The next wave was quantitative stock-selection models. These models used an algorithmic approach to identify stocks the strategy should buy or sell. For long-only portfolios, these models determined over- and underweighting of securities. These models typically went beyond price data and included fundamental information like valuation, growth, profitability and quality metrics.
The next significant innovation in systematic investment was the emergence of so-called smart beta strategies. These low cost products might focus on a particular factor or strategy, such as value. The name – typically applied to a wide array of formulaic or algorithmic strategies, often with impressive backtest results – plants the impression that the strategies are smart. However, there are plenty of strategies that are not smart offered under this rubric. The smart beta strategies create an index using an algorithmic approach. Investors can access the strategy in many forms, such as exchange-traded funds or mutual funds. Smart beta strategies also have multifactor versions.

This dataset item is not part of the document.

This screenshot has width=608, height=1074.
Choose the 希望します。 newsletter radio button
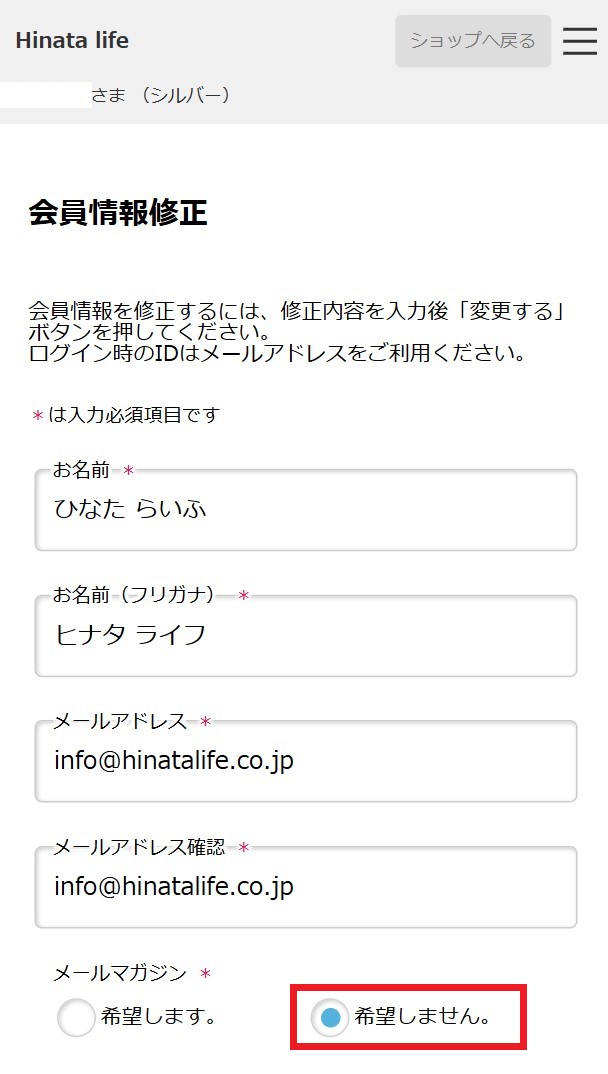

Simultaneously as more capital entered the market, many managers realized the easiest way to increase alpha was to reduce costs. One way to reduce costs was through improved execution. Hence, the third wave was the emergence of systematic high-frequency trading. Such trading can produce stand-alone profitability to funds such as Renaissance Technologies—or it can be part of the execution strategies of both systematic and discretionary funds.
Currently, we are at the beginning of the era of using artificial intelligence (AI) tools in both systematic and discretionary strategies. For example, large language models hold the possibility of helping researchers analyze a vast amount of financial information and isolate risk factors.